Music Shares Aloha

//Music Shares Aloha

Music Shares Aloha

Slack key artist, Hal Kinnaman

Slack key artist, Hal Kinnaman

By Pamela Varma Brown

Legendary Kaua’i guitarist and teacher, Hal Kinnaman first heard slack key guitar played on a California beach as he emerged from the surf. He moved to Kaua’i to learn the craft, and, of course, to surf. A classically trained guitar instructor, Kinnaman believed that by learning how to play slack key well enough, he could then teach anyone who wanted to learn, so that this distinctly Hawaiian musical tradition would live on.

“I love teaching for the joy of sharing and seeing people play when they didn’t think they could do it,” Kinnaman says. “I had one student who was so shy, she couldn’t even look up at me when she first started her lessons. Now she comes in and says, ‘Hi,’ sings and plays slack key.”

Slack key is an intricate form of guitar playing in which the musician’s thumb plays the bass line and the rest of his or her fingers play the melody, making one guitar sound like several.

One of Kinnaman’s students, Paul Togioka, a shy Japanese man who grew up on the sleepy west side town of Kekaha on Kaua’i, is recognized as one of Hawai’i’s most accomplished slack key artists, having won numerous Na Hoku Hanohano, Grammy and Hawai’i Music awards in the past 16 years.

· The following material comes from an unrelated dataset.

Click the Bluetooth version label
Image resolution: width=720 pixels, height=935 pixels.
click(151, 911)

Blending what Kinnaman teaches him with his love for all types of music, including rock and roll and banjo playing, both of which he became adept at during his high school and college years, Togioka has taken slack key guitar music to new heights.

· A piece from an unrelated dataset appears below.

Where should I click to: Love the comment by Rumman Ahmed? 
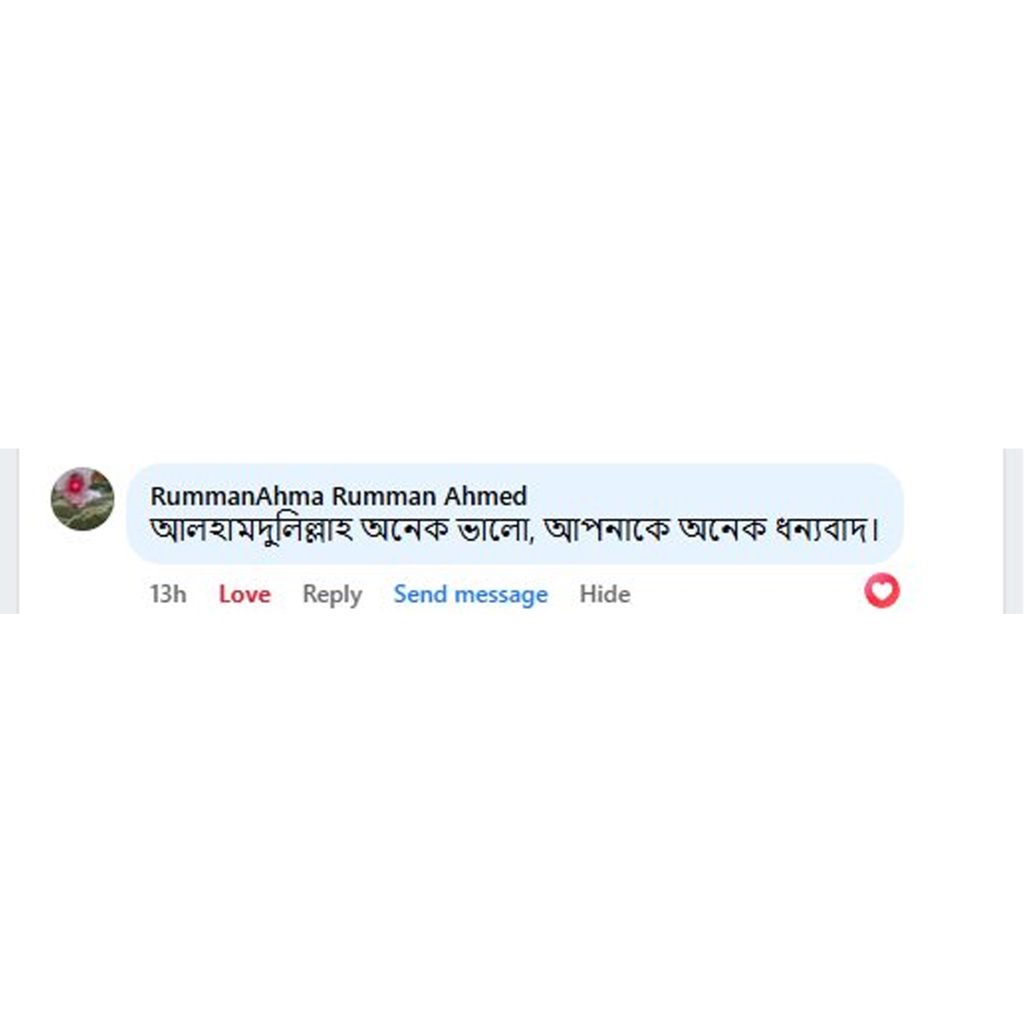(244, 594)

“When I perform slack key, I am able to connect with people from all over the world,” Togioka says. “Visitors will come right up to me and say things like, ‘This is the best part of my vacation.’ It’s a wonderful thing. Music shares aloha.”

While it’s important to recognize certain arts as traditions of specific cultures, it’s important to share them, so they remain alive for all of us to enjoy. Through Kinnaman’s and Togioka’s talent for Hawaiian slack key guitar and their aloha in sharing it with us, we all get to enjoy this lovely Hawaiian music.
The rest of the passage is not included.